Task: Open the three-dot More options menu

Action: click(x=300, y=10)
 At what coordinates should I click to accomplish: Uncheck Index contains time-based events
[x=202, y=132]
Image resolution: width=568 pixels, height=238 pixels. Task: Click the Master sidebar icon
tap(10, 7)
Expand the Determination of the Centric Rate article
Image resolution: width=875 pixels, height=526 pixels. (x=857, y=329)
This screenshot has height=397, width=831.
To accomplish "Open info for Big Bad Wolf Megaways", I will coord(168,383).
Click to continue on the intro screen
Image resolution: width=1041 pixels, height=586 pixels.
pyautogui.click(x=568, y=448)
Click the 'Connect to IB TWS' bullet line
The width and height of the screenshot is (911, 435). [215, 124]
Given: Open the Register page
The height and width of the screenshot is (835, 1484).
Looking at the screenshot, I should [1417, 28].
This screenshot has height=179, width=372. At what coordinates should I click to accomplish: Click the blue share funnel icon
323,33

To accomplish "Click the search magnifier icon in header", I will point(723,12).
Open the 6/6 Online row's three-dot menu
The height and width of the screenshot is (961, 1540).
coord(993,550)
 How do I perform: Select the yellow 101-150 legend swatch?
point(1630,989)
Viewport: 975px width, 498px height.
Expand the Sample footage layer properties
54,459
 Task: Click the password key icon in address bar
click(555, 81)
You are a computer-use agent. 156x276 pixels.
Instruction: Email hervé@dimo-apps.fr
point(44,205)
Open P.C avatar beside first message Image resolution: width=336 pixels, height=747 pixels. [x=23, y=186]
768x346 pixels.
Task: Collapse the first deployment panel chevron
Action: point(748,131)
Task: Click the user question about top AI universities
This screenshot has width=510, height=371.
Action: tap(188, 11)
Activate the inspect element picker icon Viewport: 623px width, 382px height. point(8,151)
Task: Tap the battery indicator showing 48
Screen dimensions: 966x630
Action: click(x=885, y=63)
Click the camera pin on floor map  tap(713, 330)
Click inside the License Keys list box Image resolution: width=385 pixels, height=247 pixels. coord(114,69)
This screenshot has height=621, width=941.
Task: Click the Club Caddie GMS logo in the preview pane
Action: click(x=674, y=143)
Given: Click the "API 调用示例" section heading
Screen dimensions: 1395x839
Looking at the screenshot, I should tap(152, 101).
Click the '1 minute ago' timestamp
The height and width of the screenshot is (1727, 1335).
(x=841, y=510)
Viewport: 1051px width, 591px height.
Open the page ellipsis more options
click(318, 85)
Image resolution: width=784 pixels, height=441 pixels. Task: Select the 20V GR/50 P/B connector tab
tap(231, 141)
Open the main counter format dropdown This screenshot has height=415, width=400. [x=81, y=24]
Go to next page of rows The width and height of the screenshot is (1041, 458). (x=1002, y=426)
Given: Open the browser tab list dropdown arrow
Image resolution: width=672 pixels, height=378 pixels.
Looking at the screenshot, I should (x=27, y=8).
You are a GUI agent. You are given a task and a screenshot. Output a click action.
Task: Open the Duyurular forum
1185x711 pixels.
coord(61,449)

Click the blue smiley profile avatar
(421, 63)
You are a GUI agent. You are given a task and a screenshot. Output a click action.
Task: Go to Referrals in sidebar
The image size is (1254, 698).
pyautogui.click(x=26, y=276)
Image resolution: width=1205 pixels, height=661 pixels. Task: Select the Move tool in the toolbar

++++++++++

PROBLEM DESCRIPTION:
Give the rows above as a JSON list of strings, one string per line, leaving out any blank lines.

FINISHED EXERCISE:
[
  "Task: Open the three-dot More options menu",
  "Action: click(x=300, y=10)",
  " At what coordinates should I click to accomplish: Uncheck Index contains time-based events",
  "[x=202, y=132]",
  "Image resolution: width=568 pixels, height=238 pixels. Task: Click the Master sidebar icon",
  "tap(10, 7)",
  "Expand the Determination of the Centric Rate article",
  "Image resolution: width=875 pixels, height=526 pixels. (x=857, y=329)",
  "This screenshot has height=397, width=831.",
  "To accomplish \"Open info for Big Bad Wolf Megaways\", I will coord(168,383).",
  "Click to continue on the intro screen",
  "Image resolution: width=1041 pixels, height=586 pixels.",
  "pyautogui.click(x=568, y=448)",
  "Click the 'Connect to IB TWS' bullet line",
  "The width and height of the screenshot is (911, 435). [215, 124]",
  "Given: Open the Register page",
  "The height and width of the screenshot is (835, 1484).",
  "Looking at the screenshot, I should [1417, 28].",
  "This screenshot has height=179, width=372. At what coordinates should I click to accomplish: Click the blue share funnel icon",
  "323,33",
  "To accomplish \"Click the search magnifier icon in header\", I will point(723,12).",
  "Open the 6/6 Online row's three-dot menu",
  "The height and width of the screenshot is (961, 1540).",
  "coord(993,550)",
  " How do I perform: Select the yellow 101-150 legend swatch?",
  "point(1630,989)",
  "Viewport: 975px width, 498px height.",
  "Expand the Sample footage layer properties",
  "54,459",
  " Task: Click the password key icon in address bar",
  "click(555, 81)",
  "You are a computer-use agent. 156x276 pixels.",
  "Instruction: Email hervé@dimo-apps.fr",
  "point(44,205)",
  "Open P.C avatar beside first message Image resolution: width=336 pixels, height=747 pixels. [x=23, y=186]",
  "768x346 pixels.",
  "Task: Collapse the first deployment panel chevron",
  "Action: point(748,131)",
  "Task: Click the user question about top AI universities",
  "This screenshot has width=510, height=371.",
  "Action: tap(188, 11)",
  "Activate the inspect element picker icon Viewport: 623px width, 382px height. point(8,151)",
  "Task: Tap the battery indicator showing 48",
  "Screen dimensions: 966x630",
  "Action: click(x=885, y=63)",
  "Click the camera pin on floor map  tap(713, 330)",
  "Click inside the License Keys list box Image resolution: width=385 pixels, height=247 pixels. coord(114,69)",
  "This screenshot has height=621, width=941.",
  "Task: Click the Club Caddie GMS logo in the preview pane",
  "Action: click(x=674, y=143)",
  "Given: Click the \"API 调用示例\" section heading",
  "Screen dimensions: 1395x839",
  "Looking at the screenshot, I should tap(152, 101).",
  "Click the '1 minute ago' timestamp",
  "The height and width of the screenshot is (1727, 1335).",
  "(x=841, y=510)",
  "Viewport: 1051px width, 591px height.",
  "Open the page ellipsis more options",
  "click(318, 85)",
  "Image resolution: width=784 pixels, height=441 pixels. Task: Select the 20V GR/50 P/B connector tab",
  "tap(231, 141)",
  "Open the main counter format dropdown This screenshot has height=415, width=400. [x=81, y=24]",
  "Go to next page of rows The width and height of the screenshot is (1041, 458). (x=1002, y=426)",
  "Given: Open the browser tab list dropdown arrow",
  "Image resolution: width=672 pixels, height=378 pixels.",
  "Looking at the screenshot, I should (x=27, y=8).",
  "You are a GUI agent. You are given a task and a screenshot. Output a click action.",
  "Task: Open the Duyurular forum",
  "1185x711 pixels.",
  "coord(61,449)",
  "Click the blue smiley profile avatar",
  "(421, 63)",
  "You are a GUI agent. You are given a task and a screenshot. Output a click action.",
  "Task: Go to Referrals in sidebar",
  "The image size is (1254, 698).",
  "pyautogui.click(x=26, y=276)",
  "Image resolution: width=1205 pixels, height=661 pixels. Task: Select the Move tool in the toolbar"
]